Pull out each line of the data below that contains the word "left" and list those lines in their original order.
--- Available data ---
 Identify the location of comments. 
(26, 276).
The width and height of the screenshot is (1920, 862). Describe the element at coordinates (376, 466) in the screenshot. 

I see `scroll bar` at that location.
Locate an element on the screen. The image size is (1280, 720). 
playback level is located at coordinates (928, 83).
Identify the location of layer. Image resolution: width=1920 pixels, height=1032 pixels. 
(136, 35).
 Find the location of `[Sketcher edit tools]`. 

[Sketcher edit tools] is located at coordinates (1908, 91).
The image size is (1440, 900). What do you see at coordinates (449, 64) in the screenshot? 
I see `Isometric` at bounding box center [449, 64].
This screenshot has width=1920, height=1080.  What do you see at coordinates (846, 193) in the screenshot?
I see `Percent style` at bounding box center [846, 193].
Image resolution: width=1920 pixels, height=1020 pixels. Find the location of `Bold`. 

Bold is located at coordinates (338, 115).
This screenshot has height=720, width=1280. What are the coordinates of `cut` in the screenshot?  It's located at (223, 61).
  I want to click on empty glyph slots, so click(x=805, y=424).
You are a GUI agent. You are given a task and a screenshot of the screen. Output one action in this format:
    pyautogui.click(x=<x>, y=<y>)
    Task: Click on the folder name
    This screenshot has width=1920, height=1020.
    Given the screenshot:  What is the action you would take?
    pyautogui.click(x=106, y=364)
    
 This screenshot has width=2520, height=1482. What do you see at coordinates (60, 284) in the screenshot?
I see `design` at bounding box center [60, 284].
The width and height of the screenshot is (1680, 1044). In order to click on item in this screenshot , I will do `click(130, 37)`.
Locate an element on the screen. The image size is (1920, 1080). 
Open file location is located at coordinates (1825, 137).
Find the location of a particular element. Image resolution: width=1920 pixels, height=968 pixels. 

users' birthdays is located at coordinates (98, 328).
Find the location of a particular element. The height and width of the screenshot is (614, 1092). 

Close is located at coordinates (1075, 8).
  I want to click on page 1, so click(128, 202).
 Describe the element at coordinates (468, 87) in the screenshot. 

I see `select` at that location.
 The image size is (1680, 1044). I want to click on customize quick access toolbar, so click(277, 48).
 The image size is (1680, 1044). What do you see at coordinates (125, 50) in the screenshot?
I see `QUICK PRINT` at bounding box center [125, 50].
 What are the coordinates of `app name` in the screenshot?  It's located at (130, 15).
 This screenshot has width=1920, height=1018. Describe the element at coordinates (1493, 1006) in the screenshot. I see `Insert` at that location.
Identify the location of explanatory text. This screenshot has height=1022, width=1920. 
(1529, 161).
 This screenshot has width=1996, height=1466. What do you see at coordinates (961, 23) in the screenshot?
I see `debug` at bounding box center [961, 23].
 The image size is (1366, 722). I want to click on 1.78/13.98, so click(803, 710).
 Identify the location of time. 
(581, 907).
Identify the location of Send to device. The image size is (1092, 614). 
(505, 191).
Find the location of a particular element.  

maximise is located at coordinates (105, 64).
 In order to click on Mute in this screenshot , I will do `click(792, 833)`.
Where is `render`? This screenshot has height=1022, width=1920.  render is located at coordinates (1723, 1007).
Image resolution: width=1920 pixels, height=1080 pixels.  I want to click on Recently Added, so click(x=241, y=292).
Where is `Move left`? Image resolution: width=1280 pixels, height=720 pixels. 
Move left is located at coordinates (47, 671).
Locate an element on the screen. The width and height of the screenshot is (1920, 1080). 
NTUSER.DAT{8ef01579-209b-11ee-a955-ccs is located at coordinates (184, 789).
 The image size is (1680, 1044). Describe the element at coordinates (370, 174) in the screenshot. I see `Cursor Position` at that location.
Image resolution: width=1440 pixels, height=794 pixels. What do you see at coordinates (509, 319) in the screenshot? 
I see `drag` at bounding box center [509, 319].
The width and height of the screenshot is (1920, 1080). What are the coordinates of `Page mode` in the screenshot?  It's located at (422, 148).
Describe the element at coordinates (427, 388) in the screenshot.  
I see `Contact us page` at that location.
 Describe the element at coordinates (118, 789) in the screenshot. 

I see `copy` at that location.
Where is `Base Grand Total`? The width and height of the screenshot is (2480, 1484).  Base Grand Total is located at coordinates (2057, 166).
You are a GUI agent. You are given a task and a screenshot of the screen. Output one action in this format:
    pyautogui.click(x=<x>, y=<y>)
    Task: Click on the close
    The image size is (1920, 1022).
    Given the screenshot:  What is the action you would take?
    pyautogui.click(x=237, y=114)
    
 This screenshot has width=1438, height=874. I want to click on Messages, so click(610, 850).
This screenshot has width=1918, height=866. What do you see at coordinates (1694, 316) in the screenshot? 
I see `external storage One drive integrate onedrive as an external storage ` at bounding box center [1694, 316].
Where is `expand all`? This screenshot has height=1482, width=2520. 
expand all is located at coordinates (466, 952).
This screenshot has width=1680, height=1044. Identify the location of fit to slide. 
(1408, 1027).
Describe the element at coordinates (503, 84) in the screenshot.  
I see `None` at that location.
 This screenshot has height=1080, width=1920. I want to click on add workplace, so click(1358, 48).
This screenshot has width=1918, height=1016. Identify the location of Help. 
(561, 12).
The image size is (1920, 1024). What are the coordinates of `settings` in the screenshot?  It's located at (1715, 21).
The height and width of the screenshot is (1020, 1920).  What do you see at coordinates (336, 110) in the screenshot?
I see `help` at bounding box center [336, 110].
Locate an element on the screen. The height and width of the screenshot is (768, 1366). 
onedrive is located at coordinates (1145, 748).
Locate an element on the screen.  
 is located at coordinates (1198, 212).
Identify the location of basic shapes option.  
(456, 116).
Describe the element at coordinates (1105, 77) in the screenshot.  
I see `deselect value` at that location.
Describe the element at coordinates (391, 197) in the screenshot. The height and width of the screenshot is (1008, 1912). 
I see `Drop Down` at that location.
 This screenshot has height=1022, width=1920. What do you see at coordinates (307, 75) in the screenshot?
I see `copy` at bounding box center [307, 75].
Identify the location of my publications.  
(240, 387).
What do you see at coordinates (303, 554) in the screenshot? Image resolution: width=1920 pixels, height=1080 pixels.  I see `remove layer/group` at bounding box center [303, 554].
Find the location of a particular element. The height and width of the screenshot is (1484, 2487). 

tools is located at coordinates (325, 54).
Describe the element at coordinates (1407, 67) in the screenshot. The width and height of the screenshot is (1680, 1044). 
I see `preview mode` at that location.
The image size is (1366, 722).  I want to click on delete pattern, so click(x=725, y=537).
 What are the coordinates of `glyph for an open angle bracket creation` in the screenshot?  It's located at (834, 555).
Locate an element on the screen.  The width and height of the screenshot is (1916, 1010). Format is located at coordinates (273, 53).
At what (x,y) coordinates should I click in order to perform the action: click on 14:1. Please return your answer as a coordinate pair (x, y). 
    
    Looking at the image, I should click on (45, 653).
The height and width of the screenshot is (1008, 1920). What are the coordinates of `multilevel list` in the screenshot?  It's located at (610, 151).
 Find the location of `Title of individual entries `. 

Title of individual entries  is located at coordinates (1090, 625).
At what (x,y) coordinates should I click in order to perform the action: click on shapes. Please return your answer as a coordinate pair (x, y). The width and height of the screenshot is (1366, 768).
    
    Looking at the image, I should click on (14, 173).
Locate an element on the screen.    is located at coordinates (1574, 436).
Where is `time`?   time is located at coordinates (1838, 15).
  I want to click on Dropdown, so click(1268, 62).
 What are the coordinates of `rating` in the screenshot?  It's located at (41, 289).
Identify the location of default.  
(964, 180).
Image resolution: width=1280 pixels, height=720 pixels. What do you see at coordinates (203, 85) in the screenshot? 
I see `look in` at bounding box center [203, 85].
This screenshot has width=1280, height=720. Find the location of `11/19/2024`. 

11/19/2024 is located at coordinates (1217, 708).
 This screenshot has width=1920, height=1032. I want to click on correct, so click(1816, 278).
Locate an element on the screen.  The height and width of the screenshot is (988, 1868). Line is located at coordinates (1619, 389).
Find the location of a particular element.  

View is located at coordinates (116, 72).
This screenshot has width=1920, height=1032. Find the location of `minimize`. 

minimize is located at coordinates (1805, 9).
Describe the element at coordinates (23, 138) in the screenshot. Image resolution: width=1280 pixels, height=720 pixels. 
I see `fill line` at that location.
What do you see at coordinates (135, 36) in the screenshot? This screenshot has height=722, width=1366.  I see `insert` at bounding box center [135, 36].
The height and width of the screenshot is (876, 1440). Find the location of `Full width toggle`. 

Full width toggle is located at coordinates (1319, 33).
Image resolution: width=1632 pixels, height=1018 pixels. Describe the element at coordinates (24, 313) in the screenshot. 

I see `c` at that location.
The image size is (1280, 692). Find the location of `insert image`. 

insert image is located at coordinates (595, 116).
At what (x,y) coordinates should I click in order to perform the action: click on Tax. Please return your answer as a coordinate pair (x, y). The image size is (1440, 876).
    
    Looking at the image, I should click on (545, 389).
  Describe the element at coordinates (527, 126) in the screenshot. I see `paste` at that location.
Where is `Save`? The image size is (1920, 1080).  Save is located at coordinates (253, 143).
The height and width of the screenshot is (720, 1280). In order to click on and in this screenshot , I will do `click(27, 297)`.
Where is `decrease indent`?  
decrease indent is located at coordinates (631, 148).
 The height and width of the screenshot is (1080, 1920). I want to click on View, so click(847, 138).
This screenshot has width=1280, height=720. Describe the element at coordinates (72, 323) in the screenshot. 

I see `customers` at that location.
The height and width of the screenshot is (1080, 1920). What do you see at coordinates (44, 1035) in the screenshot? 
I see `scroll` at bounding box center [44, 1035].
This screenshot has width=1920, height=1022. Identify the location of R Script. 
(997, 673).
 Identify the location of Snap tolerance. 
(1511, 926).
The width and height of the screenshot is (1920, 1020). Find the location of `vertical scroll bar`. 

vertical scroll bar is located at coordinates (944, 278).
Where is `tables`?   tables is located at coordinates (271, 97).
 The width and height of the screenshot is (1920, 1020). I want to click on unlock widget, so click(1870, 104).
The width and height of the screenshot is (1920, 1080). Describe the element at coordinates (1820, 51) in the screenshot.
---
◆ Finished answer ◆
Where is `Move left`? Image resolution: width=1280 pixels, height=720 pixels. 
Move left is located at coordinates (47, 671).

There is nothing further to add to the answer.